= Tmpfs =

Temporary file system on Unix-like systems

tmpfs (short for temporary file system) is a temporary file storage paradigm implemented in many Unix-like operating systems. It is intended to appear as a mounted file system, but data is stored in volatile memory rather than on a persistent storage device.

The idea behind tmpfs is similar to that of a RAM disk, in that both provide a file system stored in volatile memory; however, the implementations differ. While tmpfs is implemented at the logical file system layer, a RAM disk is implemented at the physical file system layer. In other words, a RAM disk is a virtual block device with a normal file system running on top of it, while tmpfs is a virtual file system without any underlying block device.

== Semantics ==
Everything stored in tmpfs is temporary in the sense that no files will be directly created on non-volatile storage such as a hard drive (although swap space is used as backing store according to the page replacement policy of the operating system). On reboot, everything in tmpfs will be lost.

The memory used by tmpfs grows and shrinks to accommodate the files it contains.

Many Unix distributions enable and use tmpfs by default for the /tmp branch of the file system or for shared memory. This can be observed with df as in this example:

 Filesystem 1K-blocks Used Available Use% Mounted on
 tmpfs 1686428 0 1686428 0% /dev/shm
 tmpfs 674572 1808 672764 1% /run
 tmpfs 1024 0 1024 0% /run/credentials/systemd-journald.service
 tmpfs 1686428 1628 1684800 1% /tmp
 tmpfs 1024 0 1024 0% /run/credentials/getty@tty1.service
 tmpfs 1024 0 1024 0% /run/credentials/getty@tty3.service
 tmpfs 337284 32 337252 1% /run/user/0
 tmpfs 1024 0 1024 0% /run/credentials/getty@tty4.service
 tmpfs 337284 280464 56820 84% /run/user/1000

Some Linux distributions (e.g. Debian until Debian 13) do not have a tmpfs mounted on /tmp by default; in this case, files under /tmp will be stored in the same file system as /.

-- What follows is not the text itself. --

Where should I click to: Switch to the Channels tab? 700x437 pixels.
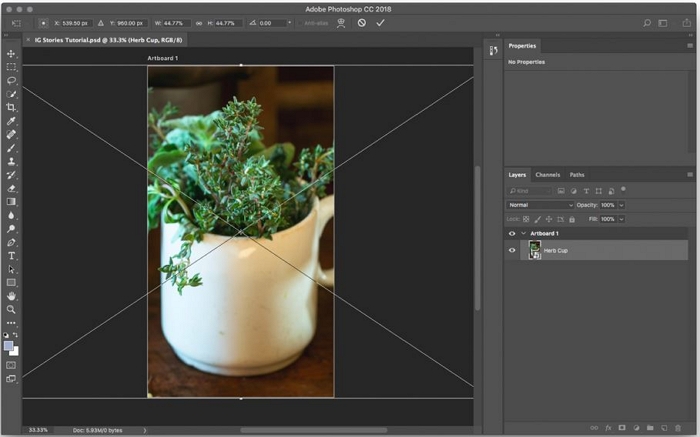tap(548, 175)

On almost all Linux distributions, a tmpfs is mounted on /run/ or /var/run/ to store temporary run-time files such as PID files and Unix domain sockets.

== Implementations ==

There are several independent variants of the tmpfs concept. One of the earliest was developed by Sun Microsystems for SunOS, and other operating systems, such as the BSDs and Linux, provided their own.

=== SunOS ===
SunOS 4 includes what is most likely the earliest implementation of tmpfs; it first appeared in SunOS 4.0 in late 1987, together with new orthogonal address-space management that allowed any object to be memory-mapped.

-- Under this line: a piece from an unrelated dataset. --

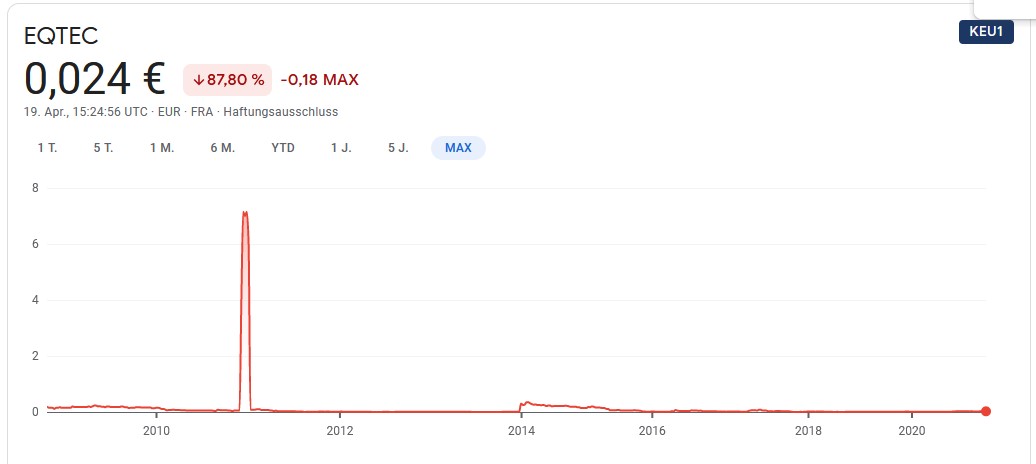Switch the chart to the 1 T. range

pos(47,148)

The Solaris /tmp directory was made a tmpfs file system by default starting with Solaris 2.1, released in December 1992. Output for the Solaris df command will show swap as the background storage for any tmpfs volume:

=== Linux ===
tmpfs is supported by the Linux kernel beginning in version 2.4 (January 4, 2001). Linux tmpfs (previously known as shm fs) is based on the ramfs code used during bootup and also uses the page cache, but, unlike ramfs, it supports swapping out less-used pages to swap space, as well as filesystem size and inode limits to prevent out-of-memory situations (defaulting to half of physical RAM and half the number of RAM pages, respectively).

=== BSD ===
4.2BSD introduced MFS, a memory-based file system implemented by applying the existing FFS disk filesystem to a virtual memory region.

tmpfs, a memory filesystem implemented using conventional in-memory data structures to improve on the performance of MFS, was merged into the official NetBSD source tree on September 10, 2005; it is available in 4.0 and later versions.

FreeBSD has ported NetBSD's implementation, where it is available in 7.0 and later versions.

DragonFly BSD has also ported NetBSD's implementation, where it is available in 2.5.1 and later versions.

OpenBSD ported NetBSD's tmpfs implementation as well, initially started by Pedro Martelletto and improved by many others. It was enabled in builds from December 17, 2013. The first release of OpenBSD with tmpfs included was 5.5. OpenBSD 6.0 disabled tmpfs due to lack of maintenance.

== Advantages ==
Due to the higher speeds of RAM compared to disk storage, tmpfs allows cache to be much faster when stored in one, leading to a more efficient overall system, though operating systems with a page cache will see less benefit as recently-used file pages will remain in-memory if free memory is sufficient. Since RAM is cleared upon reboot, tmpfs prevents systems from becoming too cluttered without requiring users to delete temporary files manually. In addition, storing files in RAM prevents disks from filling up too quickly and extends the life of flash-based storage by reducing write operations.

== Disadvantages ==
On systems without swap space, or where swap space is running low, tmpfs may consume large amounts of memory.

If cache files are stored in tmpfs, programs will lose their cached data across reboots.